Is HBV viral load at admission associated with development of acute-on-chronic liver failure in patients with acute decompensation of chronic hepatitis B related cirrhosis?

111 patients with AD of CHB-related cirrhosis hospitalized in the infectious disease wards of the Second Xiangya Hospital, Central South University, during July and December 2016 were enrolled in the study. Data were obtained from the written medical records. The incidences of ACLF, 28-day and 90-day liver transplantation (LT)-free mortality rates, previous NUCs treatments and serum HBV DNA levels at admission (HBV DNA ad-levels) of the patients were analyzed.

The collection of the demographic data, clinical features and biological samples including serum, plasma and LT-resected liver tissue samples of the patients fulfilled the requirements of medical ethics. The ethical review committee of the hospital approved this study. Written informed consent was obtained from all participants.

CHB was diagnosed according to the guidelines [12‐15]. Patients with evidence of HCC or other chronic liver disease were excluded.

Liver cirrhosis was diagnosed by histological examination of the LT-resected liver, or FibroScan liver stiffness detected within 6 months more than 14.1 kilopascal together with Child-Turcotte-Pugh (CTP) scores more than 7 at admission, or imaging signs of nodular liver together with any two of the following criteria: the presence of ascites, hepatic encephalopathy, upper gastrointestinal bleeding, endoscopic detection of gastroesophageal varices, splenomegaly and peripheral blood platelet count below 100 × 10⁹/L in the absence of other explanations [15‐19].

AD events such as acute exacerbation of hepatic damage, overt ascites, upper gastrointestinal bleeding, hepatorenal syndrome and bacterial infection were defined according the clinical practice guidelines [20‐22]. A model for end-stage liver disease (MELD) score assessing the severity of chronic liver injury was calculated in every patient on the first day of hospitalization according to the Malinchoc formula in which the levels of serum bilirubin, creatinine and international normalized ratio were analyzed simultaneously [17, 23].

Diagnostic criteria and grades of ACLF were defined according to EASL-CLIF Consortium definition [1]. According to the consensus recommendations on ACLF of the Asian Pacific Association for the Study of the Liver (APASL) and studies of the domestic scholars [2‐5, 24‐26], the current study defined the observation period of the incidence of ACLF development as 4 weeks following the onset of the AD events.
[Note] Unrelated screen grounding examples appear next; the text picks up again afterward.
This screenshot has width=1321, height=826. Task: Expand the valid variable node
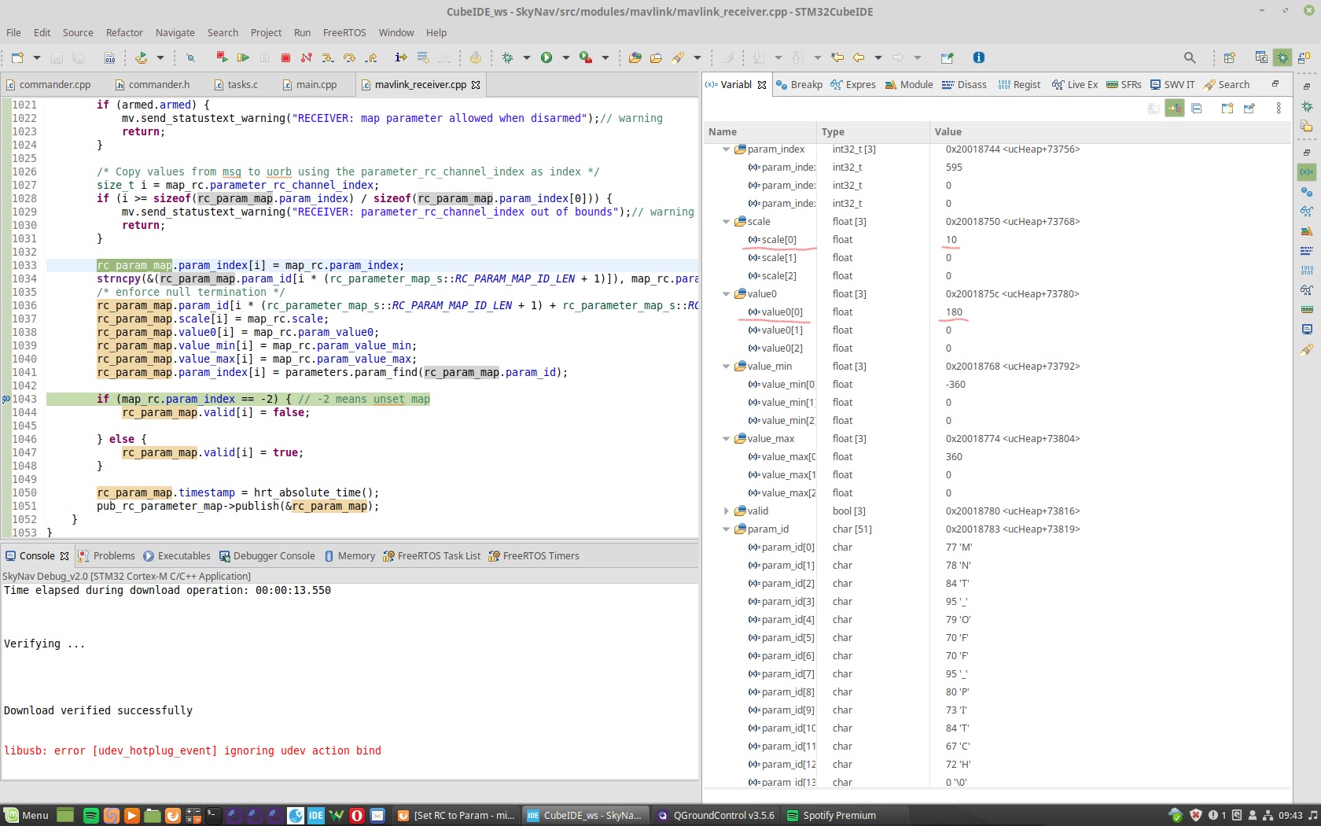pos(727,511)
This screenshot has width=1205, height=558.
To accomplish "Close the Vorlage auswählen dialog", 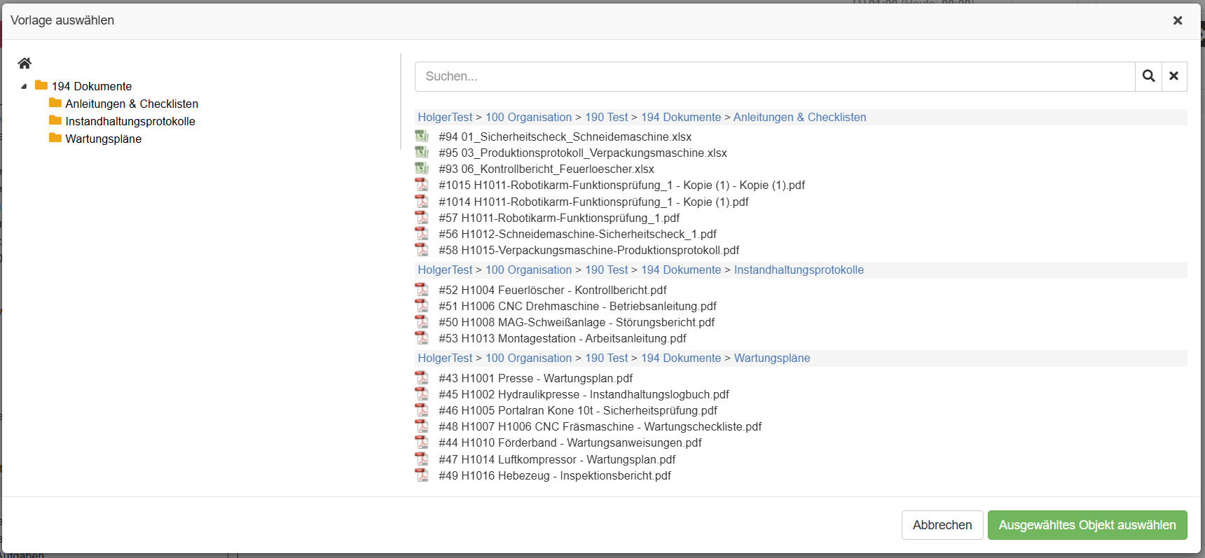I will tap(1178, 20).
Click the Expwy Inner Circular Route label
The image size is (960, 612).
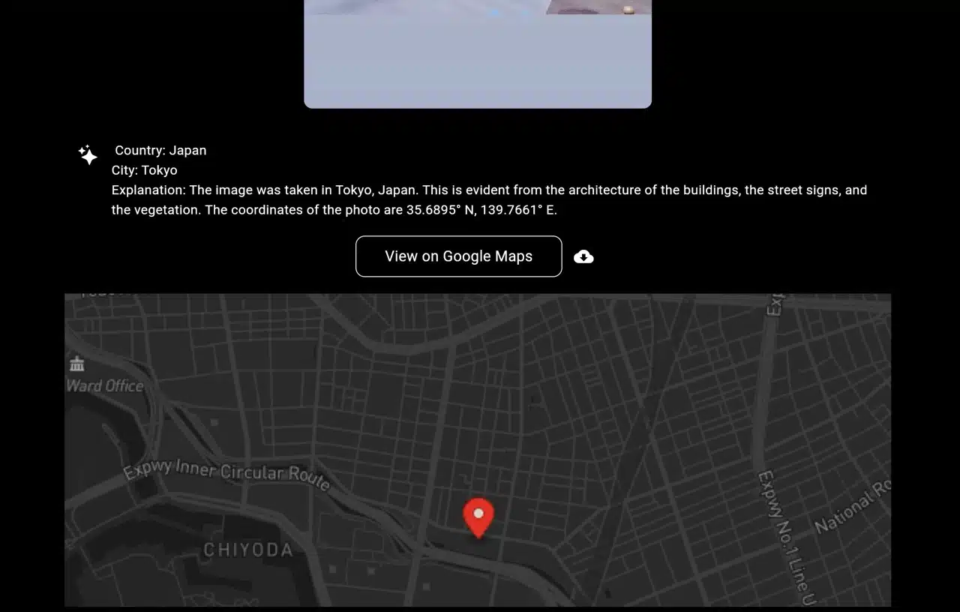click(x=227, y=473)
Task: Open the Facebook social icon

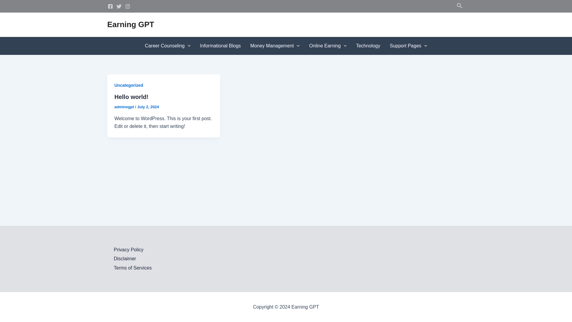Action: pos(110,6)
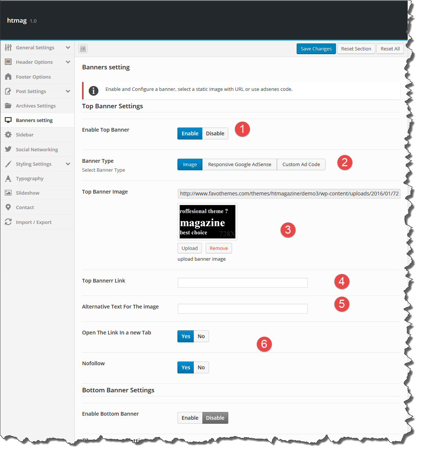This screenshot has height=452, width=421.
Task: Enable the Bottom Banner
Action: click(190, 418)
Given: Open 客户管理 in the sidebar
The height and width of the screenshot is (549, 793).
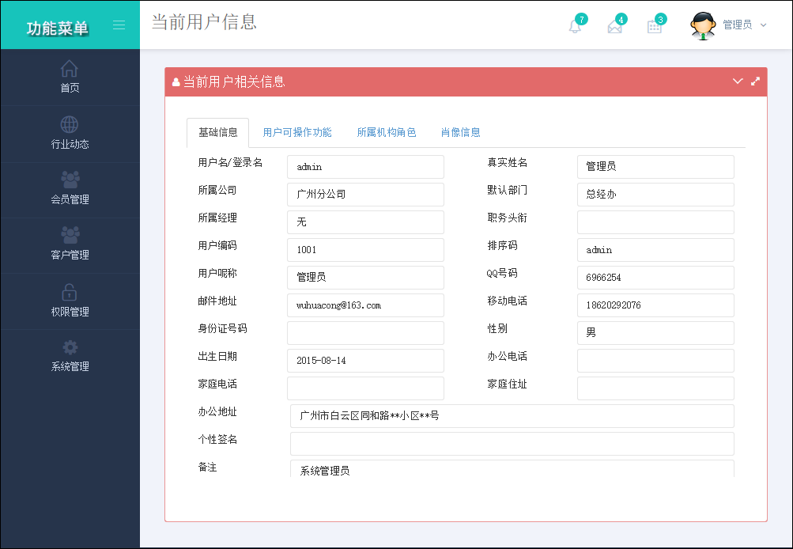Looking at the screenshot, I should click(x=70, y=244).
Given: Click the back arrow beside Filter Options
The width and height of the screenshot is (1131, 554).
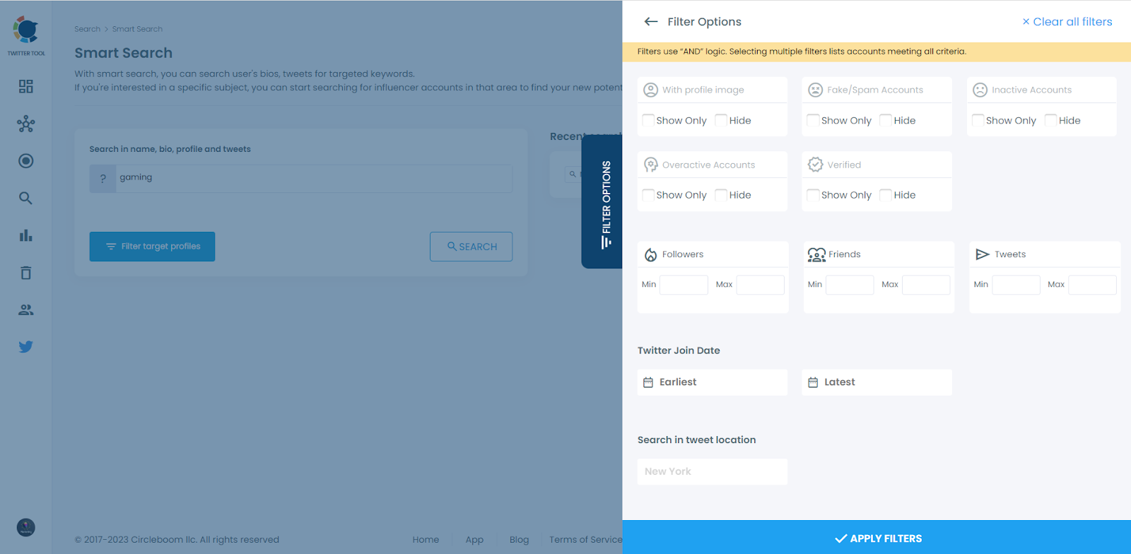Looking at the screenshot, I should 651,22.
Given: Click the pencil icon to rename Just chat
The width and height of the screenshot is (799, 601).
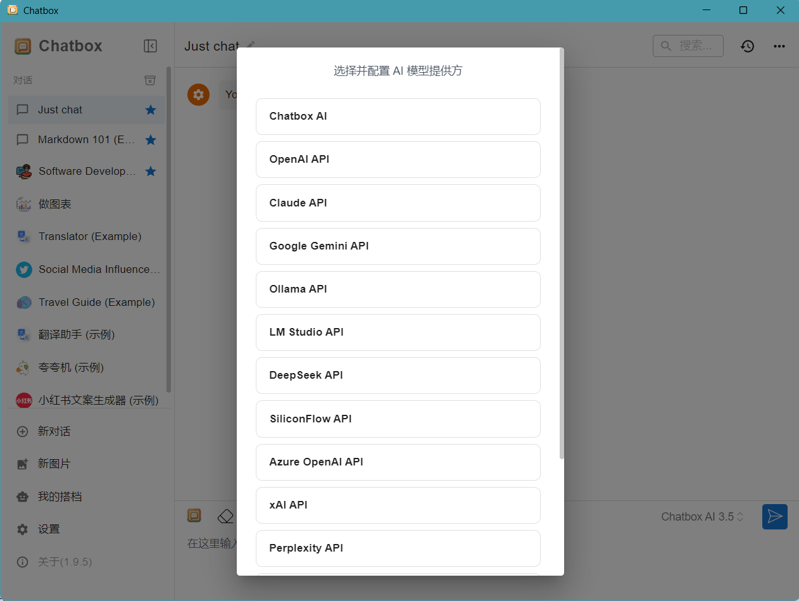Looking at the screenshot, I should pyautogui.click(x=251, y=45).
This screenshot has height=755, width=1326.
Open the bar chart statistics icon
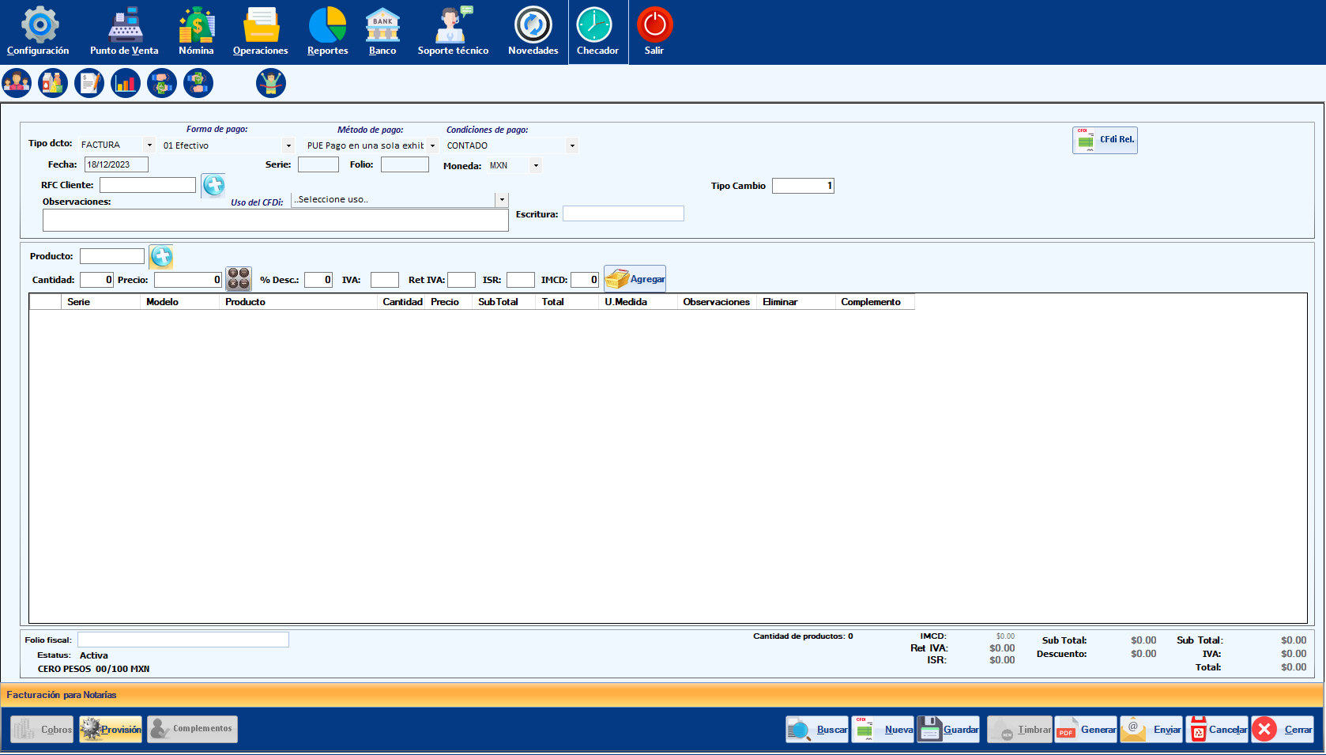[x=126, y=83]
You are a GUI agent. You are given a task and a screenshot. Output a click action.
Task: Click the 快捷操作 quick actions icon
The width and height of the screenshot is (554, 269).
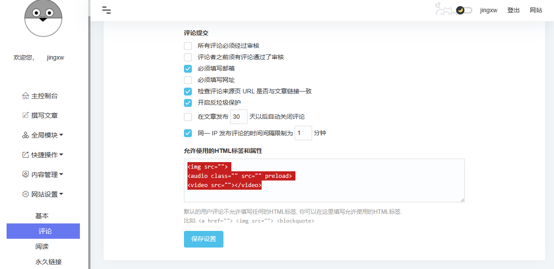coord(25,155)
To evaluate the occurrence of organ failure or dysfunction in the patients, a retrospective analysis was performed every day in every patient by use of the CLIF-SOFA scale [1, 27]. According to the scale, liver failure was defined by a serum bilirubin level of ≥204 μmol/L, renal failure was defined by a serum creatinine level of ≥176 μmol/L or the need for renal replacement therapy, renal dysfunction was defined by a serum creatinine level between 132 μmol/L and 176 μmol/L, cerebral failure was defined by grade III-IV hepatic encephalopathy, coagulation failure was defined by a INR ≥2.5 or a platelet count of ≤20 × 10⁹/L, respiratory failure was defined by a ratio of partial pressure of arterial oxygen (PaO2) to fraction of inspired oxygen (FiO2) of ≤200 or an pulse oximetric saturation (SpO2) to FiO2 ratio of ≤214, circulatory failure was defined by a mean arterial pressure<70 mmHg despite adequate fluid resuscitation and vasoconstrictor requirements. Patients who had single kidney failure or single non-renal organ failure with presence of kidney dysfunction and/or grade I-II hepatic encephalopathy were diagnosed with ACLF grade 1. Patients who had two or more than two organ failures were diagnosed with ACLF grade 2 and ACLF grade 3, respectively.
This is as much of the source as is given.